Return the lines from the one containing "View the 60 Retweets list" to the end of the material, both end lines included, exactly and with nothing else.

..........

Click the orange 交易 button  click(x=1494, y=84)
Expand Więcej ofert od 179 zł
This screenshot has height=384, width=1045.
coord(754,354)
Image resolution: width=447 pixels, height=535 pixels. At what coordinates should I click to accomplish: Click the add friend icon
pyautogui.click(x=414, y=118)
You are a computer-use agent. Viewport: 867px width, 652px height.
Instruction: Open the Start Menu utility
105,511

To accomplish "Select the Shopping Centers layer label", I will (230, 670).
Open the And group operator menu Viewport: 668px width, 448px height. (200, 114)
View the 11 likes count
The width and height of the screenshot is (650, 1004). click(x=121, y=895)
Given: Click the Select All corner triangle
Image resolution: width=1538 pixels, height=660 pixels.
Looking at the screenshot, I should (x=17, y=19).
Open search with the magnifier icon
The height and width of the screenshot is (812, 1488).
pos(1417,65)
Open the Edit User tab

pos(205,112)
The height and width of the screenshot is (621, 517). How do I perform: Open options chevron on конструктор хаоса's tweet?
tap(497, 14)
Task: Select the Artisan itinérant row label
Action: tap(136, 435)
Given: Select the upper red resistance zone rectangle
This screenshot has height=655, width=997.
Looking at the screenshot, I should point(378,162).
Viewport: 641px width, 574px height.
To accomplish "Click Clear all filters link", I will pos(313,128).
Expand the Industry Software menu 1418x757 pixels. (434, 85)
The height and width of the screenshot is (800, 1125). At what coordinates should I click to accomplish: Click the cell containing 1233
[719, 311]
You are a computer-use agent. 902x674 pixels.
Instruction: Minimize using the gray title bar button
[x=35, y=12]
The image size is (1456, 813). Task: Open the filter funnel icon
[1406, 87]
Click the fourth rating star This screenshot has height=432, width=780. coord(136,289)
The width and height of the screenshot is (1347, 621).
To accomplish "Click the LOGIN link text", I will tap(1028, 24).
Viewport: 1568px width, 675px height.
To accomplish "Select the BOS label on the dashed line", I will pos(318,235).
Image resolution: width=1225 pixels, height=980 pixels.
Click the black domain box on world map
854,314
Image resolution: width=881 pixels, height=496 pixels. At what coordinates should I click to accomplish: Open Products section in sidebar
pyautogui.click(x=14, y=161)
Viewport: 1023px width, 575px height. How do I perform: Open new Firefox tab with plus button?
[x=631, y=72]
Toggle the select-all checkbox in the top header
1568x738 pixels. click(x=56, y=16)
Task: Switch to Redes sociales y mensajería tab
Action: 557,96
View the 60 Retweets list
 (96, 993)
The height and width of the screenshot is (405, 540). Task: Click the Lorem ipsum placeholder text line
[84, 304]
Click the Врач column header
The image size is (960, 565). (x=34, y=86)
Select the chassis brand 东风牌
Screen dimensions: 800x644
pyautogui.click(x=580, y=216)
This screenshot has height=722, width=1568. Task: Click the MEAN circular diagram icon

..........

- Task answer
View the 60 Retweets list
 (96, 993)
The height and width of the screenshot is (405, 540). Task: Click the Lorem ipsum placeholder text line
[84, 304]
Click the Врач column header
The image size is (960, 565). (x=34, y=86)
Select the chassis brand 东风牌
Screen dimensions: 800x644
pyautogui.click(x=580, y=216)
This screenshot has height=722, width=1568. Task: Click the MEAN circular diagram icon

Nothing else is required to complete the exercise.